Le soleil brillait aussi pour Isack Hadjar. Le jeune espoir tricolore (Racing Bulls), tout juste 20 ans, s’est lancé dans la course depuis les stands après un changement de pièces moteur, pénalisé dès le samedi. Résultat : pas de quoi lui couper les ailes. Hadjar est remonté et a décroché une superbe dixième place, enchaînant après son premier podium en F1 obtenu une semaine plus tôt aux Pays-Bas.

  • Un rythme « surprenant », sans dégradation des pneus
  • Une stratégie impeccable
  • Le sourire d’un rookie qui prend de l’assurance

Comme il le dit lui-même : « Je me suis bien amusé. Le rythme était très rapide. » Il démontre tour après tour toute l’étendue de son talent grandissant dans une F1 qui ne pardonne rien.
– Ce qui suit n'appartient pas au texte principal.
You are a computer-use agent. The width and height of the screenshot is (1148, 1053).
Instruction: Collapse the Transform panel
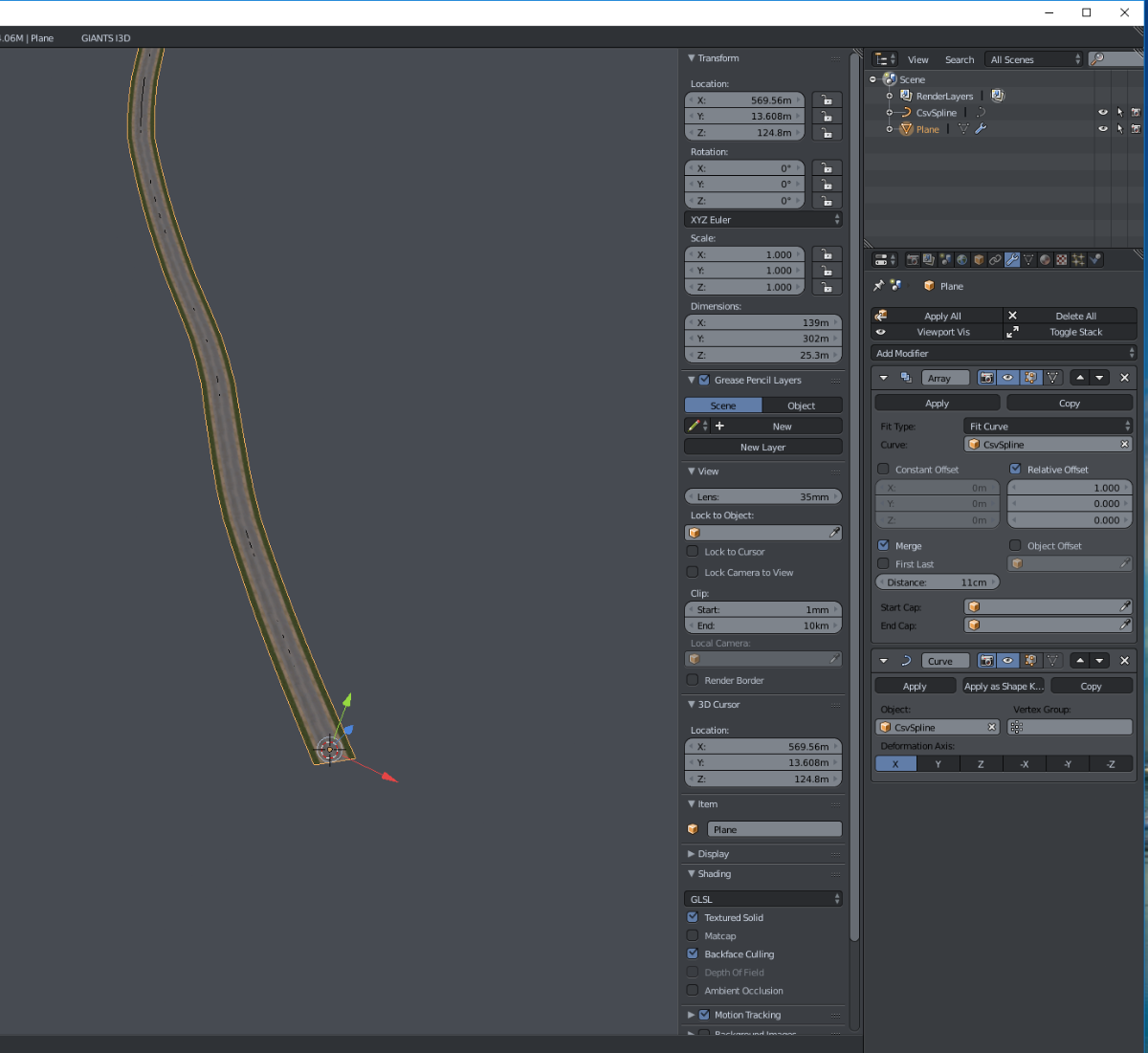(x=713, y=58)
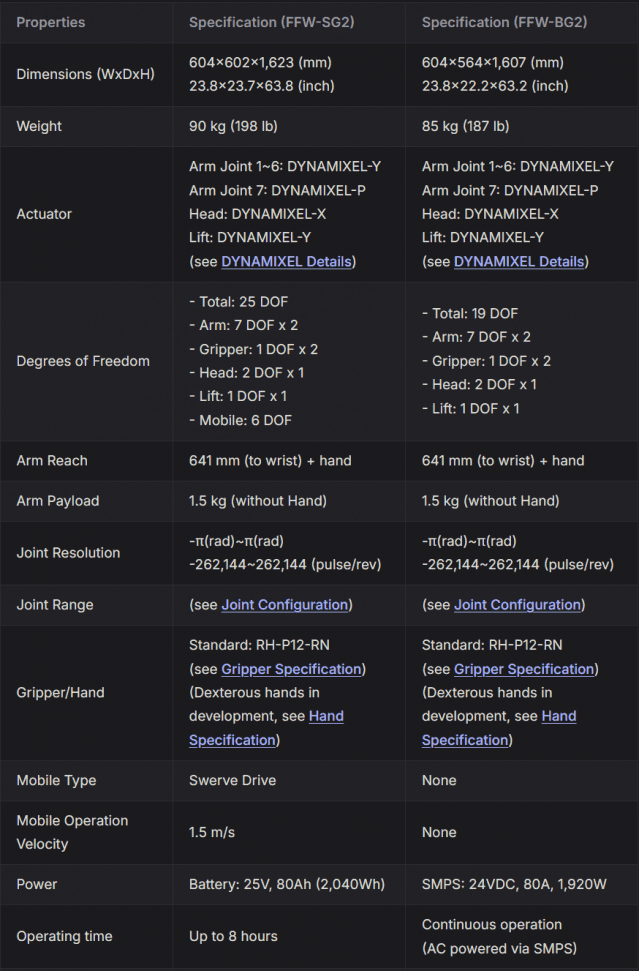The width and height of the screenshot is (639, 971).
Task: Select the Specification (FFW-SG2) column header
Action: point(273,22)
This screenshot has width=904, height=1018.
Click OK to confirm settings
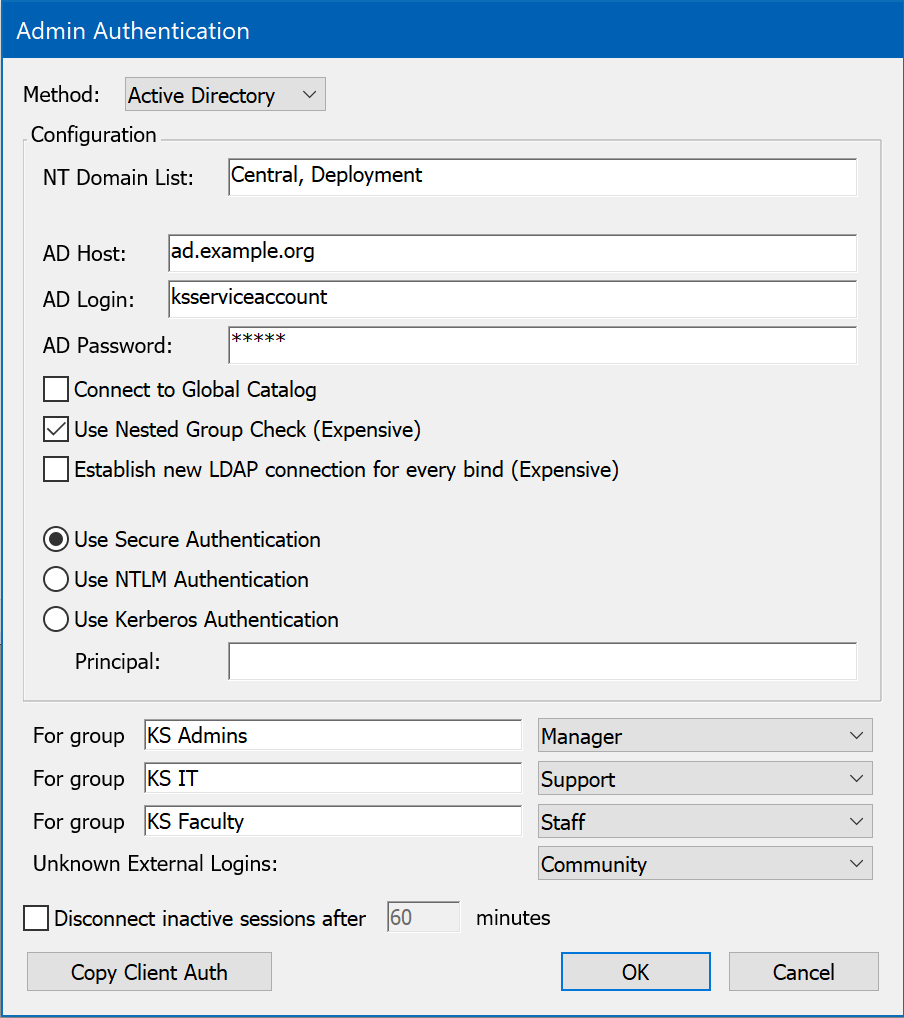tap(635, 972)
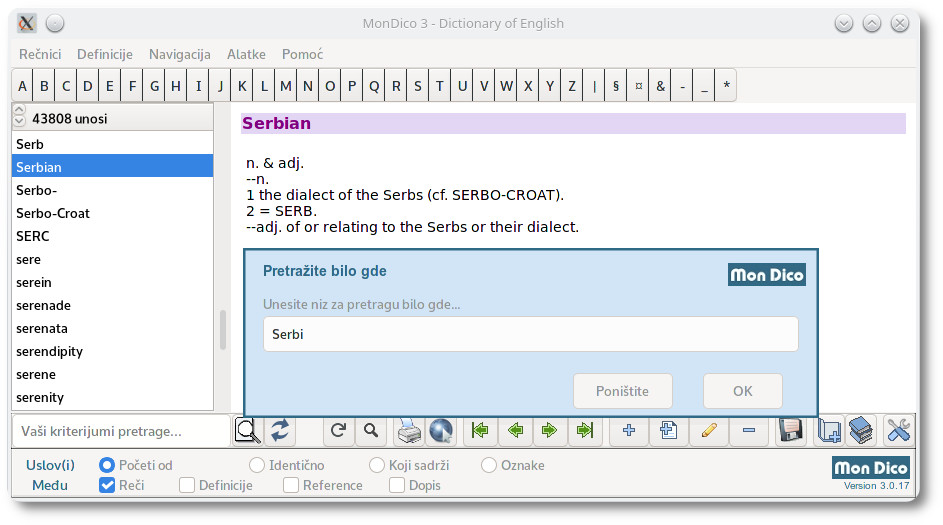Viewport: 943px width, 525px height.
Task: Enable the Definicije checkbox
Action: 187,485
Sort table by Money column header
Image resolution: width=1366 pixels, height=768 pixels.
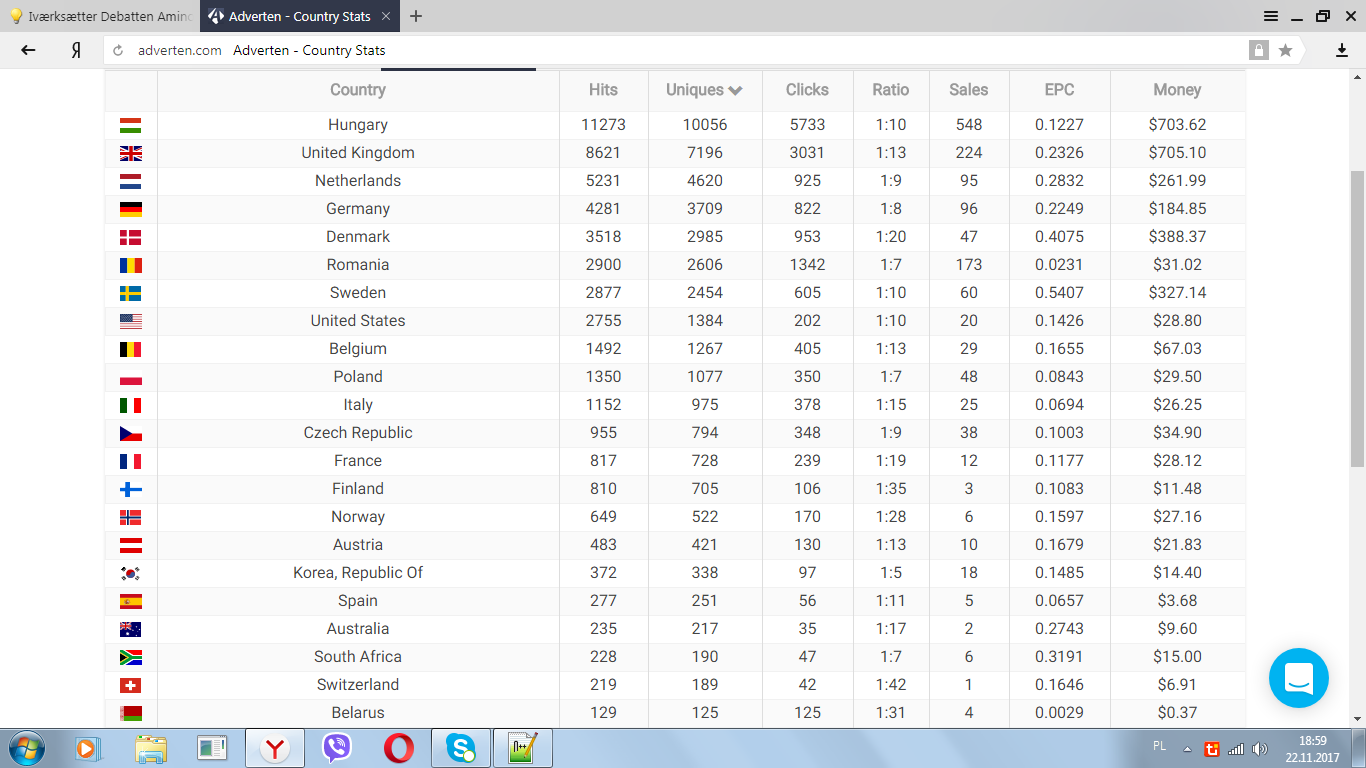tap(1176, 90)
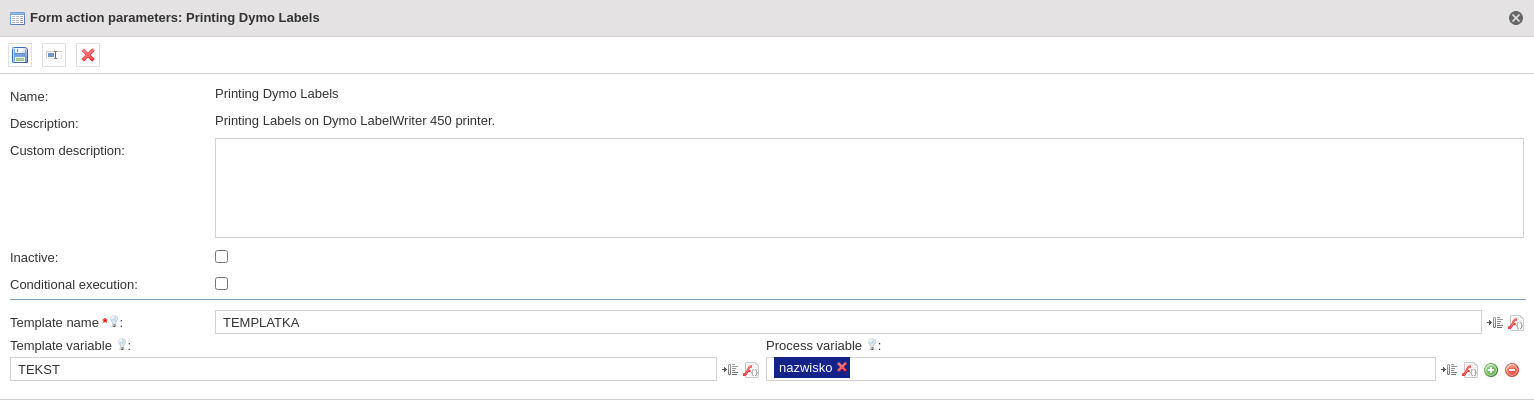Viewport: 1534px width, 400px height.
Task: Remove the nazwisko variable tag
Action: tap(842, 367)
Conclusion : Quand Monza rime avec prouesse et promesses

Monza, ce week-end, a tenu toutes ses promesses : record battu, suspense et révélations. Max Verstappen réaffirme son statut de patron incontesté, pendant que la nouvelle vague (Norris, Piastri, Hadjar) ne cesse d’insuffler un vent de fraîcheur à la F1. Et si Hamilton chez Ferrari n’a pas encore explosé le plafond d’attentes, l’histoire n’est peut-être qu’à ses premiers chapitres.

À retenir : dans ce ballet de voitures, tout peut arriver. Le chrono comme le panache sont rois, et Monza reste cette arène où les légendes s’écrivent… et se confirment.